WHAT YOU WILL DO :: Set down every line from the one with "Nous Contacter (49, 2198)" to the end of the entries, both ends included, exactly as it reads and without pictures.
*** DATA SHOWN ***
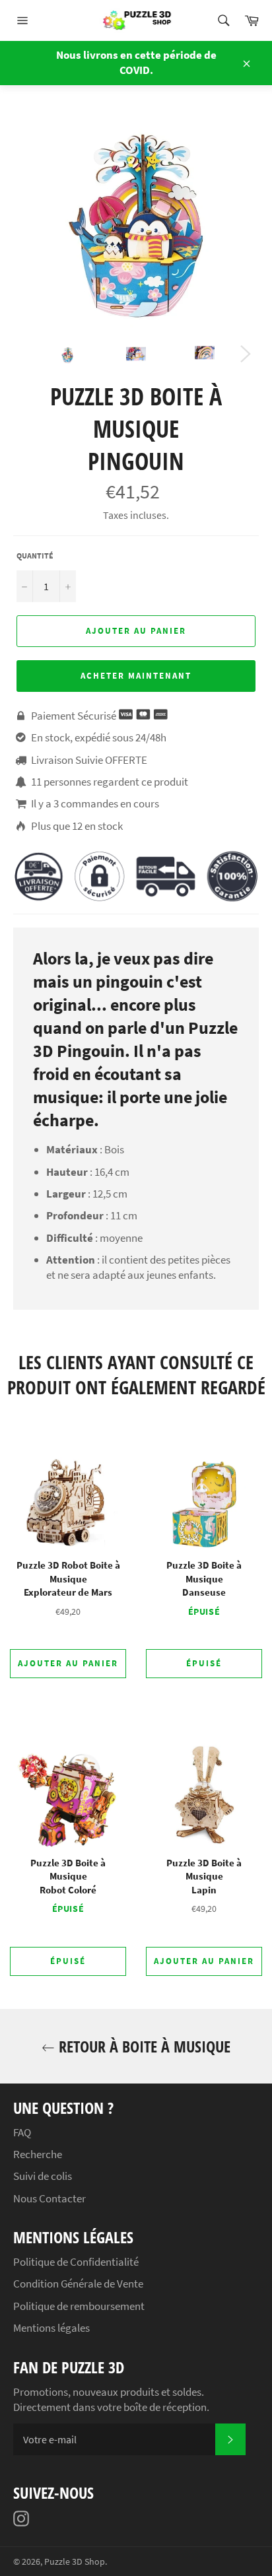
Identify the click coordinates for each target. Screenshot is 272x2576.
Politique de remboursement (79, 2306)
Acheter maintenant (136, 675)
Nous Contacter (49, 2198)
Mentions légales (51, 2328)
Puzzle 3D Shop (74, 2561)
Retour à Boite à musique (142, 2046)
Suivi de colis (42, 2176)
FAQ (22, 2132)
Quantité (35, 555)
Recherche (37, 2154)
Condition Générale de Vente (78, 2283)
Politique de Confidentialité (76, 2261)
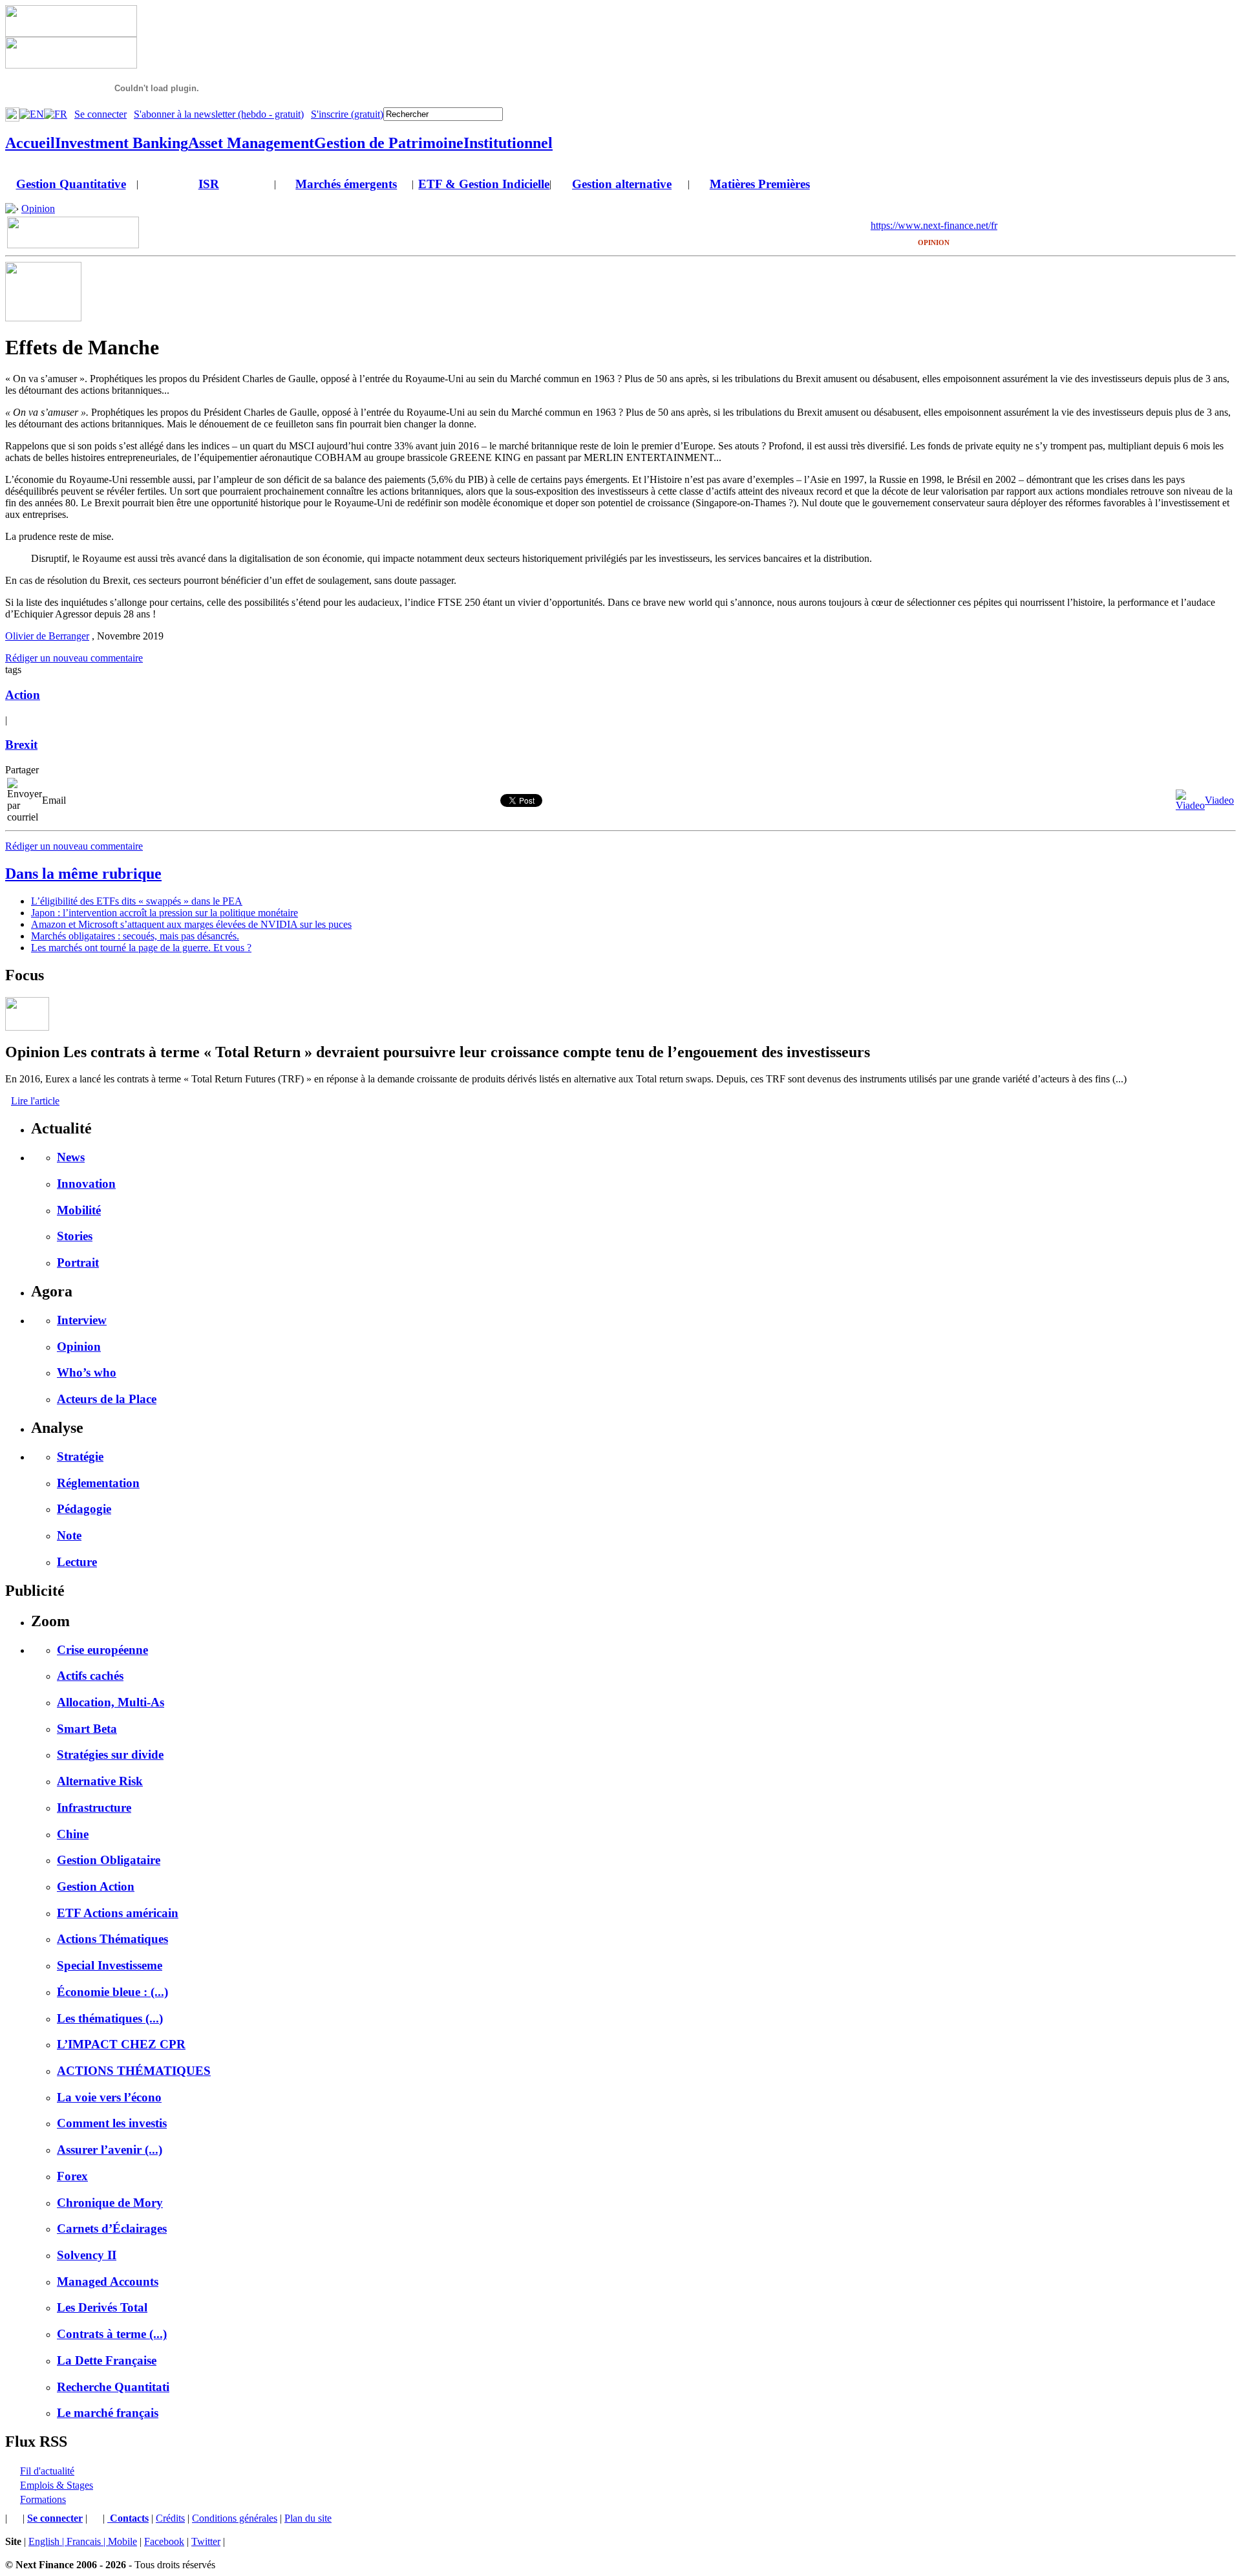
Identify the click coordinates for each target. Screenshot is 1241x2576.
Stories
*** End of DATA SHOWN ***
RESULT FOR THIS TASK ::
Nous Contacter (49, 2198)
Mentions légales (51, 2328)
Puzzle 3D Shop (74, 2561)
Retour à Boite à musique (142, 2046)
Suivi de colis (42, 2176)
FAQ (22, 2132)
Quantité (35, 555)
Recherche (37, 2154)
Condition Générale de Vente (78, 2283)
Politique de Confidentialité (76, 2261)
Identify the click coordinates for each target. Screenshot is 1241x2576.
Stories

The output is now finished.